Il Campus Scientifico di Mestre, pur rimanendo la sede più energivora a causa dei laboratori, ha mostrato ottime performance riducendo i consumi di elettricità (-8,8%), gas (-13%) e acqua (-23%).
Interventi
Il 2024 è stato un anno ricco di interventi volti a rendere le sedi più sicure, accessibili e "green":
- Efficientamento diffuso: grazie a un accordo di partenariato pubblico-privato di 12 anni, sono in corso lavori su 20 sedi (installazione di LED, pompe di calore, isolamento termico) con l'obiettivo di tagliare i consumi del 10% e risparmiare 2.500 tonnellate di CO2 l'anno.
- Nuovi spazi per la comunità: continuano i lavori per il nuovo edificio polifunzionale al Campus Scientifico e per la trasformazione dell'ex Caserma Pepe in residenza studentesca (210 posti letto).

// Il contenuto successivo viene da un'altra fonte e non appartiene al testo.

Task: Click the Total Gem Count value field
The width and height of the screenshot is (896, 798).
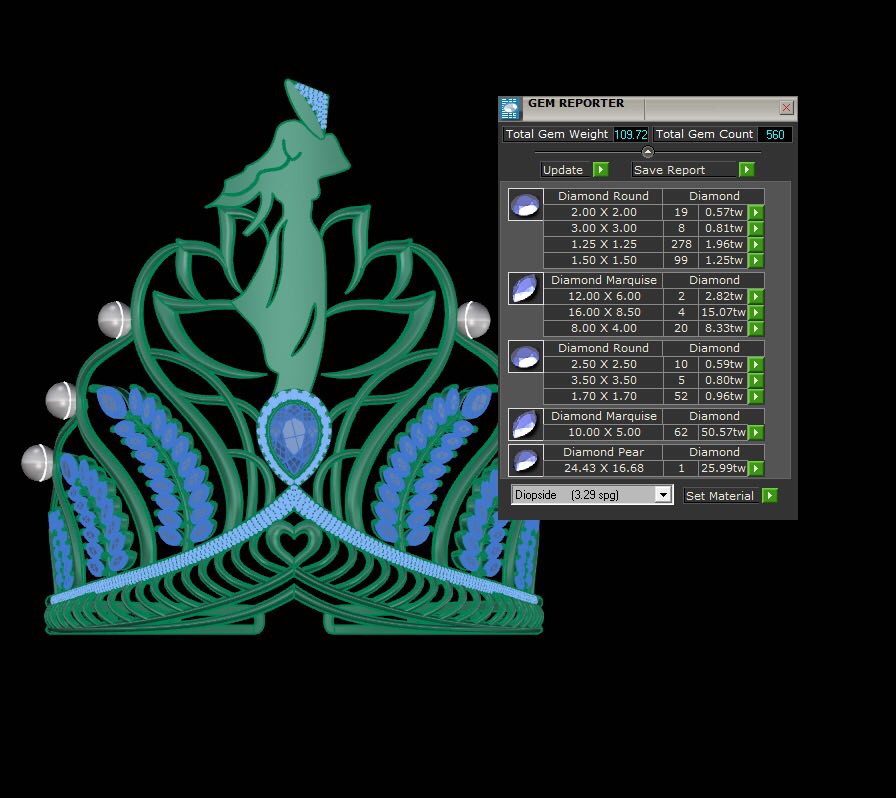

A San Basilio, la tesa 4 offrirà presto 11 nuove aule.
- Manutenzione e sicurezza: Completati importanti lavori a Ca’ Bembo, Ca’ Cappello e all'edificio Zeta del Campus Scientifico (nuova copertura e fotovoltaico), che includono miglioramento sismico, rimozione di materiali inquinanti e abbattimento delle barriere architettoniche.
Gestione dei rifiuti
La raccolta differenziata è attiva in tutte le sedi (carta, vetro-plastica-lattine, indifferenziato), mentre l’umido è raccolto solo al Campus Scientifico a causa dei limiti del servizio pubblico nel centro storico di Venezia.
Nel 2024 i rifiuti totali sono aumentati dell'11,96% (tornando ai livelli pre-pandemia), con una prevalenza di rifiuto indifferenziato (51%): nel tentativo di ridurre quest’ultimo dato, al Campus Scientifico di Mestre sono stati rimossi i cestini singoli nelle aule, incentivando così le persone ad utilizzare maggiormente i bidoni della raccolta differenziata. L’iniziativa si sta estendendo anche ad altre sedi.
A Ca’ Foscari si butta anche meno plastica: grazie alle colonnine di erogazione dell'acqua installate in Ateneo, nel solo 2024 è stato evitato l'uso di oltre 490.000 bottigliette da mezzo litro.
L’impronta di carbonio (Carbon Footprint)
Ca’ Foscari monitora annualmente le proprie emissioni di gas serra dal 2010 con l'obiettivo di raggiungere la neutralità climatica entro il 2050. Nel 2022 è stato redatto il Piano di Mitigazione e Adattamento ai Cambiamenti Climatici (PMA), che proporre una serie di azioni e un programma credibile per la progressiva riduzione dell’impronta carbonica dell’Ateneo e di aumentarne la resilienza ai principali stressor climatici.
Nel 2024, le emissioni totali sono rimaste sostanzialmente stabili (-0,41%), ma con differenze importanti tra le varie fonti:
- Emissioni dirette (gas e carburanti): in forte calo (-18%) grazie al minor uso di gas metano.
- Emissioni indirette (elettricità): stabili.
- Altre emissioni indirette nella catena del valore (trasporti, rifiuti, acquisti): in aumento. Queste rappresentano oltre il 60% dell'impatto totale dell'Ateneo, complice la crescita della mobilità internazionale di studenti, studentesse e personale.
Il dato più incoraggiante? L'impatto ambientale di ogni singolo studente e studentessa continua a scendere. L'intensità di emissione pro capite è passata da 0,52 tonnellate nel 2019 a 0,38 tonnellate nel 2024, confermando che le politiche di sostenibilità cafoscarine stanno andando nella giusta direzione.